Transition (aging out)

Foster Youth Who "Age Out" are Forced to Become Adults Before They are Ready

Each year, more than 650 Michigan youth “age out” of foster care, leaving the system with no permanent family or place to call home. When I aged out, I was in the middle of my senior year of high school. I had no safe place to live, no job, no family and no security.

Because I entered foster care through the treatment avenue for youth with mental health related issues, I could not access an Independent Living Plan that would have allowed a caseworker to help me secure safe, affordable housing, job counseling, and general transitional services. Instead, I fell through the cracks.

It was the middle of winter, and I had no place to go. Since I couldn’t afford to buy food, I ate free lunch at school and skipped dinner.

When I graduated from high school, I could not afford to buy a cap and gown, so I didn’t walk with my class. I never purchased a yearbook, because I couldn’t afford it. Worse yet, I had nobody to teach me how to grocery shop, cook, or balance a checkbook. At 22, I am still learning how.

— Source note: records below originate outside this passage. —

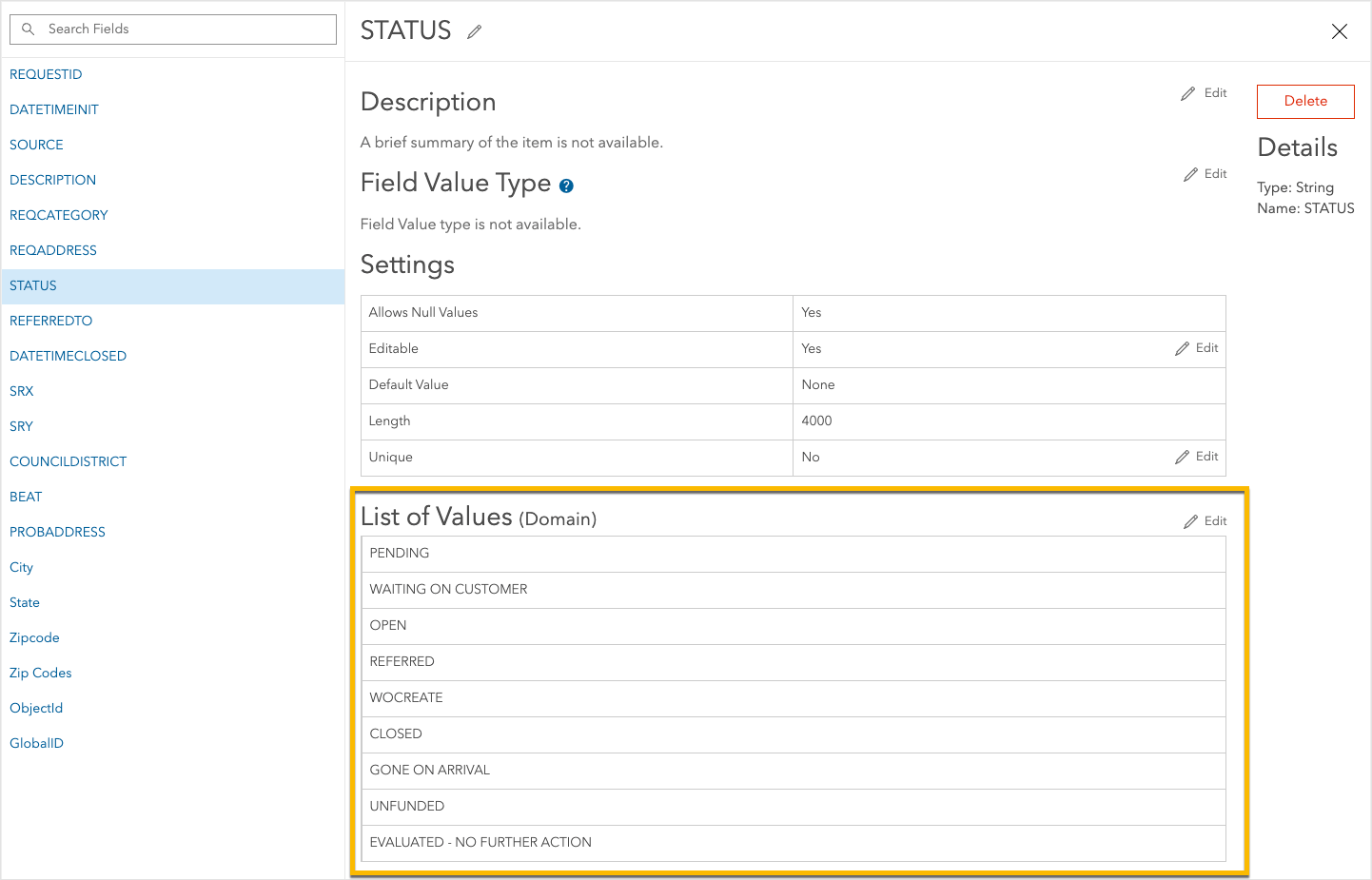1372x880 pixels.
Task: Select the City field
Action: pyautogui.click(x=21, y=567)
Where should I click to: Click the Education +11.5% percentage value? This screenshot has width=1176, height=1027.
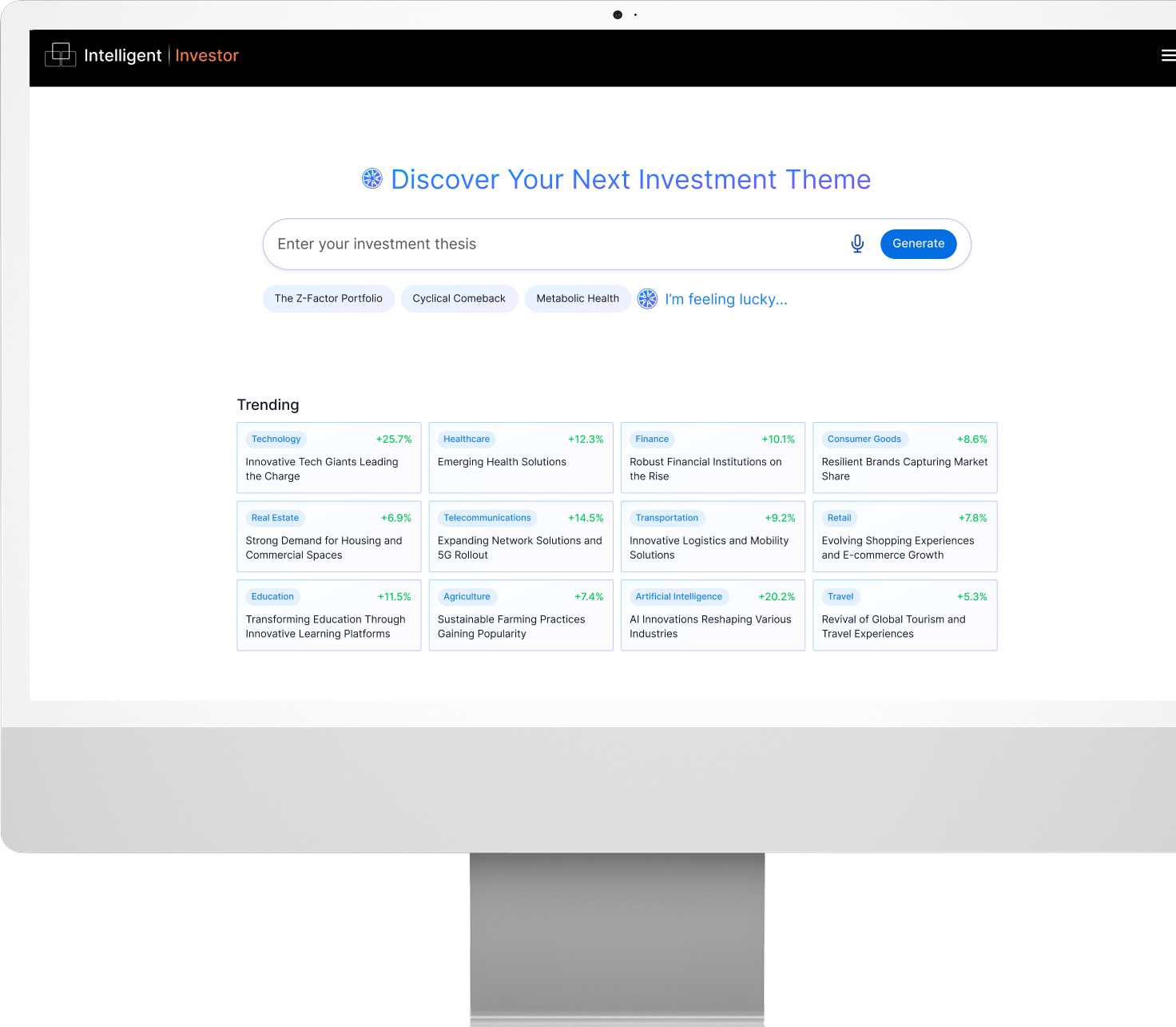[394, 597]
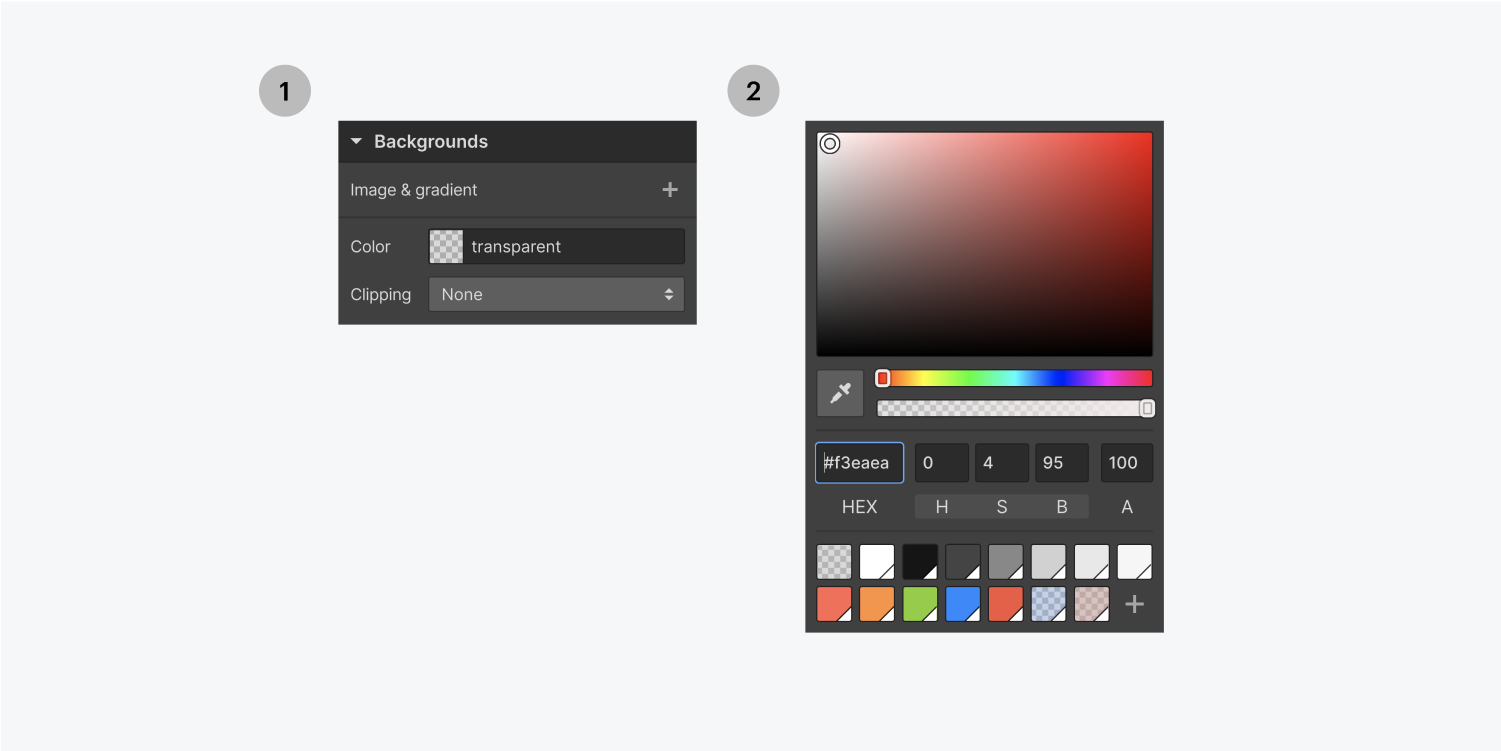Select the black color swatch

[x=919, y=561]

The good news is that I am okay now. Thanks to the support of a lot of people, I am in college, I have a house, and I am engaged to a wonderful partner with whom I have been in a healthy relationship for 3 years.

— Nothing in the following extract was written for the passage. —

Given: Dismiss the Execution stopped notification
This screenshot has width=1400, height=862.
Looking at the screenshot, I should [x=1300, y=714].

Hundreds of youth who enter care foster care are not so fortunate. They are refused vital transitional services in Michigan, and too many become pregnant, incarcerated, homeless or worse after leaving the system.

Young people – like me - who age out of foster care are quickly confronted with the harsh realities of life on our own. The decisions we face everyday – how to pay the bills, pay for college, determine where we will live and where we can go on Christmas or other holidays – are difficult, and must be answered without the guidance or support of a loving family.

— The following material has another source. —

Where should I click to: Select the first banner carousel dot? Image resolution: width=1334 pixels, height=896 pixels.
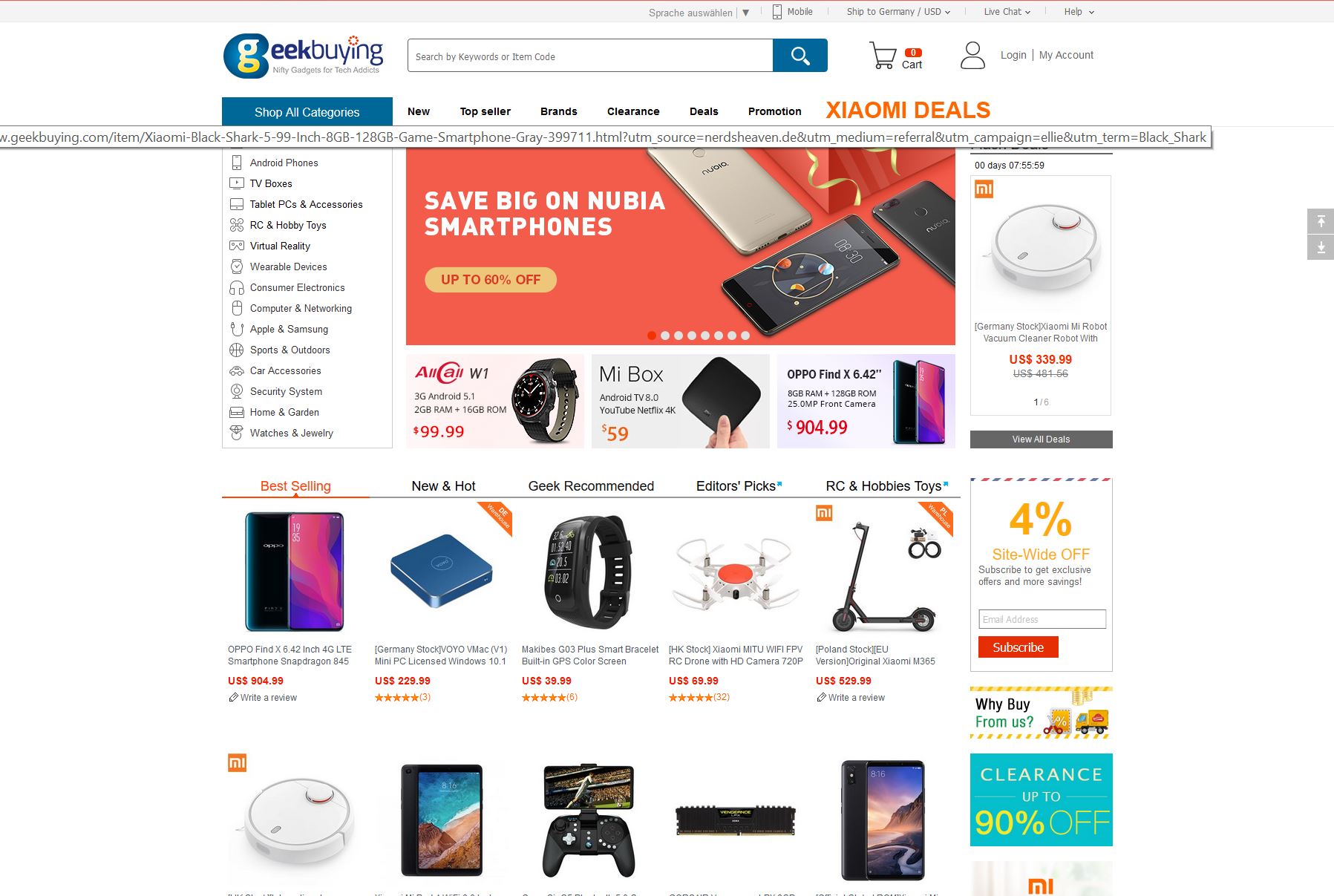[652, 336]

I have defied these odds. But, that does not mean that I do not wish for a family of my own. We need to take steps to ensure that all children in foster care can leave the system to live with permanent families.

In its recommendations, the national, nonpartisan Pew Commission on Children in Foster Care determined that flexible, reliable federal funding could make an enormous difference in helping states provide supports and services that could keep families together, recruit more foster and adoptive parents, or subsidize guardianships for relatives and others. This type of funding could help make certain that states can do more to make sure that fewer young people age out without finding a family.

When I was 18 and had just aged out, I was completely alone. Happily, I can now say that I do have a family. My fiancé’s family treats me as their own kin, and I have expanded my circle of support to include members of my community and other foster youth I have met during my travels as an advocate.

I have traveled to Washington, D.C. and across the nation to make the case for foster care reform. I have shared my experiences and used my voice to illustrate the need for change. Congress listened to me and the other young people, parents and child welfare advocates who made the case for change. They recently and unanimously passed the Fostering Connections to Success and Improved Adoptions Act. This bill will help states provide foster care supports and services to young people up until age 21. It will help increase the number of adoptions from foster care, and help provide financial assistance for adoptive parents and for relatives who provide permanent families for young people in foster care. This means that, hopefully, more young people will leave foster care with permanent families and homes, and fewer will be alone, and on their own.


2005 All-Star Shawn Denise Semelsberger, 22, lives on her own in Northern Michigan. In care at age 14, Shawn was in and out of foster homes until she was 18. Shawn now works for The Jim Casey Youth Initiative as a youth board member, a diarist and a public speaker. Her future plans include attending Evergreen College to study non-profit leadership and Public Will and Policy. She would like to some day start a program like the All Star Program for under-privileged, at-risk youth.